Aurélien Barrau: «La presse est suiviste et ne se met pas en danger»


Dans Dans l'actu À l'unif
Emma Puma

Début avril, Aurélien Barrau, astrophysicien, philosophe et écrivain, s’est vu remettre les insignes de Docteur honoris causa de l’Université de Liège. L’occasion pour «l’éveilleur de conscience pour la sauvegarde de notre planète» d’échanger avec les étudiants du Master en Journalisme sur son rapport aux médias et le rôle des journalistes dans un contexte de crise écologique grandissante. 
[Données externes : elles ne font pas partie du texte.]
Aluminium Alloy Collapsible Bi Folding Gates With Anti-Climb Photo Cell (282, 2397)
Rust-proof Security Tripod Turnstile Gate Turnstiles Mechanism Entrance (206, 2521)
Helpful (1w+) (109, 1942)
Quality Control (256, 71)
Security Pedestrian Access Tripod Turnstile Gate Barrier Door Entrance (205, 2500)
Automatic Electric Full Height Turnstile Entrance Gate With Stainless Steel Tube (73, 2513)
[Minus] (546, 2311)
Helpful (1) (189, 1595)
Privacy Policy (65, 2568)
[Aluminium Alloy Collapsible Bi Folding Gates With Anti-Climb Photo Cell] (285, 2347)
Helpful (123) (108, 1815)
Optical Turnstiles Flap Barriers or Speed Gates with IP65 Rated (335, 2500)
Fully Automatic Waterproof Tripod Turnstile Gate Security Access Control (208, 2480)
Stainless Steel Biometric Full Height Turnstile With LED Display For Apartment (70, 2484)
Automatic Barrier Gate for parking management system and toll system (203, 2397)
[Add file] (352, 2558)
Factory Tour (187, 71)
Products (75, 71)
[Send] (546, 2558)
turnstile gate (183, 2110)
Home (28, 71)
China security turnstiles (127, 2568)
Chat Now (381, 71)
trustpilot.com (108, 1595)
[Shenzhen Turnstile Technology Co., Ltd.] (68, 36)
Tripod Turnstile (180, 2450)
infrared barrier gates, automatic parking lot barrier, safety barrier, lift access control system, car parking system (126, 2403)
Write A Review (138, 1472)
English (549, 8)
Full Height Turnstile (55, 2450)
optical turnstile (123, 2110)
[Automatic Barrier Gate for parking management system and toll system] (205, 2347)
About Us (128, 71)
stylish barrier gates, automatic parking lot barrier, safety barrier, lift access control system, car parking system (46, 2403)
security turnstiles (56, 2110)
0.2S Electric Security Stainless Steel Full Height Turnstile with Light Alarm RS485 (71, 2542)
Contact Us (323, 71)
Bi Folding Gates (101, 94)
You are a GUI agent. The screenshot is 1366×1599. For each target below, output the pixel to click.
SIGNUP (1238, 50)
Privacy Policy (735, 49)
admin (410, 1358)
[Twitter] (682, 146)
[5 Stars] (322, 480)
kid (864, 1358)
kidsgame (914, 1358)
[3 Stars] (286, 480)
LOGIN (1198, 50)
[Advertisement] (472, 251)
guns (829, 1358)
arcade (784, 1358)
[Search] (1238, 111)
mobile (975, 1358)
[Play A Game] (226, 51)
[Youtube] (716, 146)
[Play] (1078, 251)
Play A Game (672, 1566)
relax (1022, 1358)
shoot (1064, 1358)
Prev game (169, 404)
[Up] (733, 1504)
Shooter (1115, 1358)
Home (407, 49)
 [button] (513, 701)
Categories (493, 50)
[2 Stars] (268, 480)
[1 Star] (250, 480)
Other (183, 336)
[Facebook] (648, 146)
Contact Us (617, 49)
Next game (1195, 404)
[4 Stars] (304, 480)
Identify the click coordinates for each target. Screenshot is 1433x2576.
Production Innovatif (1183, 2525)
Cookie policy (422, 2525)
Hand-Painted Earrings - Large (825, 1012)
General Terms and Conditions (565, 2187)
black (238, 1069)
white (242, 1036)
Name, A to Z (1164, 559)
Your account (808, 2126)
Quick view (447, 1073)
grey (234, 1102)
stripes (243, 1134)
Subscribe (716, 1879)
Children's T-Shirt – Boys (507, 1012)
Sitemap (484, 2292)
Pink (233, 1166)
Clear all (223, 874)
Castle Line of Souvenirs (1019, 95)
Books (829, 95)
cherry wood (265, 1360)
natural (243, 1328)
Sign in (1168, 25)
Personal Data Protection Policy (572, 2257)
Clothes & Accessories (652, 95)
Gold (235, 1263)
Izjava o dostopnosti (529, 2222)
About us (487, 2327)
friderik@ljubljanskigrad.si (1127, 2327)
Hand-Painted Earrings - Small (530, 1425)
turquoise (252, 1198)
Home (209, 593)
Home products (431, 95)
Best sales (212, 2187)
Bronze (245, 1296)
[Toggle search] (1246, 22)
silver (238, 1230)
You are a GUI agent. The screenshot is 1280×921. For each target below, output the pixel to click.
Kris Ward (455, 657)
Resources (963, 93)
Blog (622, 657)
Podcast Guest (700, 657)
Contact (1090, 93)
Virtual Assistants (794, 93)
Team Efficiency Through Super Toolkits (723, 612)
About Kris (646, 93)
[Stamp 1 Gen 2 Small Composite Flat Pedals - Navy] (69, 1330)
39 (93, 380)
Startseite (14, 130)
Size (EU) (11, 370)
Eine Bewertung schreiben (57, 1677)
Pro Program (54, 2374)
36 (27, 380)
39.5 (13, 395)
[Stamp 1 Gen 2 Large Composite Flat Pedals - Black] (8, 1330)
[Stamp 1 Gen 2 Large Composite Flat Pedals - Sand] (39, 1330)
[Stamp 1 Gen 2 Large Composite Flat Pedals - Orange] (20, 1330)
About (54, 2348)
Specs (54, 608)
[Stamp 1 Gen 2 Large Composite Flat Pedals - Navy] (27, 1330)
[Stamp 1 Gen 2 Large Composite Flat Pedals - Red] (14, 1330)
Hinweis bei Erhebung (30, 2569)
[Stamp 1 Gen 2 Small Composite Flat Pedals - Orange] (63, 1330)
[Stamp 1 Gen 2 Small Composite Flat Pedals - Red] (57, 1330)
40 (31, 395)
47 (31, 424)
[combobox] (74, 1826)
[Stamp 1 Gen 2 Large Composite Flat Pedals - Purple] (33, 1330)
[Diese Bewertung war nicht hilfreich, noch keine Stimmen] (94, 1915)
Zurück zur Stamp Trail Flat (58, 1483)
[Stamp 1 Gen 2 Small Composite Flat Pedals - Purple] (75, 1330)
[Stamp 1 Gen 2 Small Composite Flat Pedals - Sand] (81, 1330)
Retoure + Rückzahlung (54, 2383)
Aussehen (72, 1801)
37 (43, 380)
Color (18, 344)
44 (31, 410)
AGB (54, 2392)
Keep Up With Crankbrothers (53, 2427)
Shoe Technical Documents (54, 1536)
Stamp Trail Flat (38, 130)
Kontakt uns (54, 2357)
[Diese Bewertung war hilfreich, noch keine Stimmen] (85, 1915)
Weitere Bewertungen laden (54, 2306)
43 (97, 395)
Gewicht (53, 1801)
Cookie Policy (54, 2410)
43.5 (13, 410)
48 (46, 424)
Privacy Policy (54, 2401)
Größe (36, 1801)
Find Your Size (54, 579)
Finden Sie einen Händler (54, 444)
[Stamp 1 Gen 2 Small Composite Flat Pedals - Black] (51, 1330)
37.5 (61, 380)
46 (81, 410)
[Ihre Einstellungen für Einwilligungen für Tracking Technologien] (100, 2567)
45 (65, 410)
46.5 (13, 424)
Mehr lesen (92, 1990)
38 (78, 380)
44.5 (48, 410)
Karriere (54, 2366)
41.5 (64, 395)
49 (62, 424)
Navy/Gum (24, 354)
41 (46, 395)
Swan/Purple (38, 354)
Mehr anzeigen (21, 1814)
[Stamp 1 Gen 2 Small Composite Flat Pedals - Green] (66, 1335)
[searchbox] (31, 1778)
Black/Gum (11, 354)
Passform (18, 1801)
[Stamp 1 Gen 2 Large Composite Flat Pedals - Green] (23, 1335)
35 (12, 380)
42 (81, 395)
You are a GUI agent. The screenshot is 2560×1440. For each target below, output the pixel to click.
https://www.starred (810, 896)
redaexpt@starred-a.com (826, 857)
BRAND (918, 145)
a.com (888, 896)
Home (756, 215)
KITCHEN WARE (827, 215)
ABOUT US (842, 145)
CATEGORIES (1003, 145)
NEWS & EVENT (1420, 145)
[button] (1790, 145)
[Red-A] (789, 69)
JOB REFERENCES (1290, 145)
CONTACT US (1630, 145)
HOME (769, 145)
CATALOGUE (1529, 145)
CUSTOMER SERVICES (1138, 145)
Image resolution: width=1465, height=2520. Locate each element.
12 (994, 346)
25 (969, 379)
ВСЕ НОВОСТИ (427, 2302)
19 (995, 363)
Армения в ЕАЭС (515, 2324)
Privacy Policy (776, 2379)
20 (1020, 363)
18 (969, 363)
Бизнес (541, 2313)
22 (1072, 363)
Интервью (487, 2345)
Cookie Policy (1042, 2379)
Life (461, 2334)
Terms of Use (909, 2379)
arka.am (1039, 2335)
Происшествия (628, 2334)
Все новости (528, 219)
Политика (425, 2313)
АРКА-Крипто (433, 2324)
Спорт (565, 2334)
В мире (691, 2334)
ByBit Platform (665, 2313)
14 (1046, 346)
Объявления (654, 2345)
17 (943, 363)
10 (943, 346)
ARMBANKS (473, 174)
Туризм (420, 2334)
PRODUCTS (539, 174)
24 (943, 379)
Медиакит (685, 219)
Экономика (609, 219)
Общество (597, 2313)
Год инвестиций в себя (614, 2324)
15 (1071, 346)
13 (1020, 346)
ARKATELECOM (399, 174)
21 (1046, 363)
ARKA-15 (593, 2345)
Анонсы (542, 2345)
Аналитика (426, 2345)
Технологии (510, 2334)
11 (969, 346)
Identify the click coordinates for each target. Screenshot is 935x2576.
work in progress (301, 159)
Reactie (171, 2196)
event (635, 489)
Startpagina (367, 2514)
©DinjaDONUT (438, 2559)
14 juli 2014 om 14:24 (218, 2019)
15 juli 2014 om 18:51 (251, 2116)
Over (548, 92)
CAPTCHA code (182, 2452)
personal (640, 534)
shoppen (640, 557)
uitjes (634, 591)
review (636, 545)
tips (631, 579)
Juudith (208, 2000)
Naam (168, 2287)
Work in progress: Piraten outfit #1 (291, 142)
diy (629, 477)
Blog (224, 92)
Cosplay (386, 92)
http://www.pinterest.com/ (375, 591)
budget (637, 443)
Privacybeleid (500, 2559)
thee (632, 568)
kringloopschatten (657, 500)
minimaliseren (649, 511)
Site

En 2018, Aurélien Barrau signe une tribune dans Le Monde appelant les politiques à prendre leurs responsabilités face «au plus grand défi de l’histoire de l’humanité». En 2019, il est l’invité de l’émission Quotidien, présentée par Yann Barthès et se retrouve quelques mois plus tard sur le plateau du 28 minutes d’Arte. Une médiatisation à laquelle l’auteur de L’hypothèse K va pourtant vite mettre un frein. 

Ne pas nourrir le système

L’astrophysicien l’a appris à ses dépens: «Une des caractéristiques du système capitaliste est qu’il se nourrit de tout ce qu’on lui donne. Quoi qu’on fasse, on sert le systèmeAurélien Barrau prend rapidement conscience qu’il est une diversion qui maintient le système en place. Ce constat le pousse à décliner la quasi-totalité des invitations des médias. Il refuse d’assumer le rôle d'exutoire pour un système qu’il exècre. «On vit dans un monde dans lequel affirmer en direct que la meilleure action que puisse entreprendre Quotidien pour l’écologie, c’est de disparaître, provoque un pic d’audience.» Pic d’audience pour lequel le producteur ne manquera pas de le remercier.

Aurélien Barrau

© Université de Liège

Suffisant, ce n’est pas assez

Ce retrait médiatique n’est-il pas synonyme d’abandon? Ne faudrait-il pas au contraire monopoliser l’espace médiatique pour faire passer son message? Pas pour Aurélien Barrau, qui estime au contraire qu’il faut faire les choses dans la mesure et refuser de participer à une logique de maximisation. «La seule chose sur laquelle on a prise, c’est sur ce qu’on ne fait pas.» C’est dans cette logique que le philosophe choisit les médias auxquels il accorde une entrevue : «J’ai préféré passer dans des petits médias comme National Geographic ou France Inter par exemple, plutôt que sur des grosses chaînes comme TF1.»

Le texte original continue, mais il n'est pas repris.